My favorite papers at the NAACL’2013 conference in Atlanta last week were “Learning a Part-of-Speech Tagger From Two Hours of Annotation” (Dan Garrette and Jason Baldridge, University of Texas at Austin) and “Improved Reordering for Phrase-Based Translation with Sparse Features” (Colin Cherry, NRC Canada).
Garrette and Baldridge show how by starting from annotated data that can be obtained with minimal effort (2 hours of work), one can apply existing model minimization, unsupervised, and supervised learning techniques in order to produce a reasonable tagger. By starting from type-supervised data generated automatically from existing annotated corpora, the authors could go a step further and answer not only the question of how good a POS tagger one can build with two hours of annotation investment, but also, how many hours of annotation investment are needed in order to deliver a state-of-the-art POS tagger.
The reason I liked Garrette and Baldridge’s paper most though is because it breaks away from an increasingly worrisome trend in the field: unsupervised learning for the sake of unsupervised learning. For many natural language processing (NLP) tasks, from Part-of-Speech tagging to dependency parsing, unsupervised learning is producing crappy, unusable results. In my view, spending years of effort and entire PhDs advancing the state of the art from 40 to 50% accuracy when 2 hours of investment in annotation takes one to 80-90% accuracy does not seem like the kind of impact one would hope to get from some of the top talent in the field. I am hopeful that Garrette and Baldridge’s approach will encourage NLP researchers to write more papers that fall into the category “Look Mom! I improved the state-of-the-art with only $250 of investment in data annotation” and fewer papers that fall into the category “Look Mom! I spent three years of my life and no money on data annotation, but I got a system that is 53% below the state of the art.”
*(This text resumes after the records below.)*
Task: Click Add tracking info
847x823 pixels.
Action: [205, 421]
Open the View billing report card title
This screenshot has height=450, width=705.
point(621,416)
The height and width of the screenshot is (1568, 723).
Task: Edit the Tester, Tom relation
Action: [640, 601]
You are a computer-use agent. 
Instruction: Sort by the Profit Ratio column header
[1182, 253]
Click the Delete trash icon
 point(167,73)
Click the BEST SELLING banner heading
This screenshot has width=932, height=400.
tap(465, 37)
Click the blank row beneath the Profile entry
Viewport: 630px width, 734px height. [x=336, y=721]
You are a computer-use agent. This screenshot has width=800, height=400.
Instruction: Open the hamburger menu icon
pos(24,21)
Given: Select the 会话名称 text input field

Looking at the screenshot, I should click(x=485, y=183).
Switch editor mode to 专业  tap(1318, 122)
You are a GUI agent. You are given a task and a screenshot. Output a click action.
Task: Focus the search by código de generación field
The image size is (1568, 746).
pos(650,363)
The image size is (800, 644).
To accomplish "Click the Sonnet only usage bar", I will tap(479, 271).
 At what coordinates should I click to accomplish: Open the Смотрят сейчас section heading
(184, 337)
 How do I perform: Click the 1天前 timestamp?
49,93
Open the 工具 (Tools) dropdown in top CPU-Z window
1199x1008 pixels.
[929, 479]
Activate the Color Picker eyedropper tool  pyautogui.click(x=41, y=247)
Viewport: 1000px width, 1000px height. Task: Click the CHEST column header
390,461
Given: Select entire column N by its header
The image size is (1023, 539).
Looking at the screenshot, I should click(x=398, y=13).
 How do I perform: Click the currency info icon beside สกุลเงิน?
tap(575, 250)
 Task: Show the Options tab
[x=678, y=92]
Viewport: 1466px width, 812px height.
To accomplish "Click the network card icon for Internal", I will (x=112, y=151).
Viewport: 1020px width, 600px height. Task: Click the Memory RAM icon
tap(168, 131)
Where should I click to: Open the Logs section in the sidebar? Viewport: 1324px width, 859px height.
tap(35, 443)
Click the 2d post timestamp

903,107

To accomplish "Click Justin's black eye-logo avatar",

In the second paper, Cherry shows how one can estimate and exploit sparse re-ordering features in statistical machine translation. By tightly integrating the sparse model estimation into the decoder, Cherry gets statistically significant increases in translation accuracy. Any paper that advances the state of the art in reordering for SMT ranks highly on my list – getting the target words into the right order is arguably one of the most difficult challenges in machine translation today. However, this paper got me excited for a different reason altogether. Training SMT engines have, to date, followed two classes of approaches: at one extreme, most researchers estimate first classes of parameters (a direct translation model, a reordering model, etc) using maximum likelihood estimators and then weight the importance of these classes by decoding and re-decoding a tuning corpus. More recently, several researchers have gone to the other extreme, where they estimate all hundreds of millions of SMT parameters online, via decoding again and again the entire training corpus. Cherry’s paper falls into the middle – most parameters are estimated cheaply, using ML estimators. However, a handful of parameters, those that govern reordering, are estimated online, in conjunction with other, more granular weights that govern classes of parameters/sub-models.
Almost 15 years ago, it took me a few years to understand that IBM Models 1 and 2 are not only the first documented steps of an intellectual journey that eventually took the IBM team to proposing Model 5, but more importantly, a required prop for enabling Models 3-5 estimation not to get stuck in some horrible local maxima (training Models 3-5 directly, without biasing them with the parameters learned by Model 1 leads to terrible results). Which makes me wonder whether Colin Cherry’s approach should be further evolved into one where online training methods are constrained first to learn only a subset of parameters and then encouraged to learn incrementally more and more complex classes of parameters in an effort to avoid local maxima that have nothing to do with translation quality.